Although Landulf is a partisan narrator and his account judgemental as well as personal, it is historically valuable for its eyewitness testimony and its uncritical attitude.[2] Landulf writes "without thorough understanding and remain[s] disturbed by the progressive breaking apart of the traditional order" that birthed the Milanese comune.[4] The quality of Landulf's writing is unexepectedly poor for one who received an education from the leading philosophers of France.
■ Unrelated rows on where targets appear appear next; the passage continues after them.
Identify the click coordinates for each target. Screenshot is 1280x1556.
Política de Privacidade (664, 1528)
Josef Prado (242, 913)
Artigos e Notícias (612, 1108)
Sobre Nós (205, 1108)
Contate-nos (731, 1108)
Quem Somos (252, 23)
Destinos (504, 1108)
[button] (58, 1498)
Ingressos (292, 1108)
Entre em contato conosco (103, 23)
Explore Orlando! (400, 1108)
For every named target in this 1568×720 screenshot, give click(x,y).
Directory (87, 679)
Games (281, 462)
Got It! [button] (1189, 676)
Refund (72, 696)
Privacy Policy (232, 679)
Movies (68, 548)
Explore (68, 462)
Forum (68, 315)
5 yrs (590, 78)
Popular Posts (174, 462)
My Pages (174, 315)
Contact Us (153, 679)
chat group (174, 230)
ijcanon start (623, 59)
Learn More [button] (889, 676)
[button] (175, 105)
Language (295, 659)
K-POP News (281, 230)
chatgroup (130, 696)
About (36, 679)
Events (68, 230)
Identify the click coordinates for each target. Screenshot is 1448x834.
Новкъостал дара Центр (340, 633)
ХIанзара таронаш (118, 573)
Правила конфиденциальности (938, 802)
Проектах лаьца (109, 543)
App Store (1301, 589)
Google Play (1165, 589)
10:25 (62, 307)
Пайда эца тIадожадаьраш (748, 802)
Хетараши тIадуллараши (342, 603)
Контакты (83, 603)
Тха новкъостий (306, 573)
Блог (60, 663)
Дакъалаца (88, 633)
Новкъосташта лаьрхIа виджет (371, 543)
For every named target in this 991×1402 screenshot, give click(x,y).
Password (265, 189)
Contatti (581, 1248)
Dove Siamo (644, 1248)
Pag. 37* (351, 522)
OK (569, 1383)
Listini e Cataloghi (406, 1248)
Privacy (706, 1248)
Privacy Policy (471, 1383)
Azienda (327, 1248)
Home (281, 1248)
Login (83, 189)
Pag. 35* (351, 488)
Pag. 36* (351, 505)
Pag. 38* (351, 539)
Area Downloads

The Historia received its editio princeps from G. A. Sassi, on behalf of Ludovico Muratori, in 1724. The standard critical edition is that of Ludwig Bethmann and Philipp Jaffé for the Monumenta Germaniae Historica in 1868.[2]

Editions[edit]

  • Sassi, G. A.; Muratori, L. A., ed. Rerum italicarum scriptores, V (Milan, 1724), cols. 429–520
  • Bethmann, L.; Jaffé, P. Monumenta Germaniae Historica, Scriptores, XX (Hanover, 1868), pp. 17–49.
  • Castiglioni, C. Rerum italicarum scriptores, 2nd ed., V, 3 (Bologna, 1934).

Notes[edit]

  1. ^ His name in Italian is Landolfo di San Paolo or Landolfo Iuniore; in Latin Landulphus Iunior.
  2. ^ a b c d e f g h i j k l m n o p q r s t u Chiesa (2004).
  3. ^ Cowdrey (1968), 292–94.
  4. ^ Chiesa (2004): senza comprenderlo fino in fondo e rimanendo anzi turbato dalla progressiva frantumazione dell'ordine tradizionale

Sources[edit]

  • Capitani, Ovidio. (1989). "Da Landolfo seniore a Landolfo iuniore: momenti di un processo in crisi". Milano e il suo territorio in età comunale (secc. XI–XII), Atti dell'XI Congresso internazionale di studi sull'Alto Medioevo, Milano, 26–30 ottobre 1987 (Spoleto), 589–622.
  • Chiesa, Paolo. (2004). "Landolfo Iuniore (Landolfo di S. Paolo)" Dizionario Biografico degli Italiani 63. Rome: Istituto dell'Enciclopedia Italiana.
  • Cowdrey, H. E. J. (1968). "The Succession of the Archbishops of Milan in the Time of Pope Urban II". The English Historical Review 83, 327: 285–94.
  • Cowdrey, H. E. J. (1968). "The Papacy, the Patarenes and the Church of Milan". Transactions of the Royal Historical Society, Fifth Series, 18: 25–48.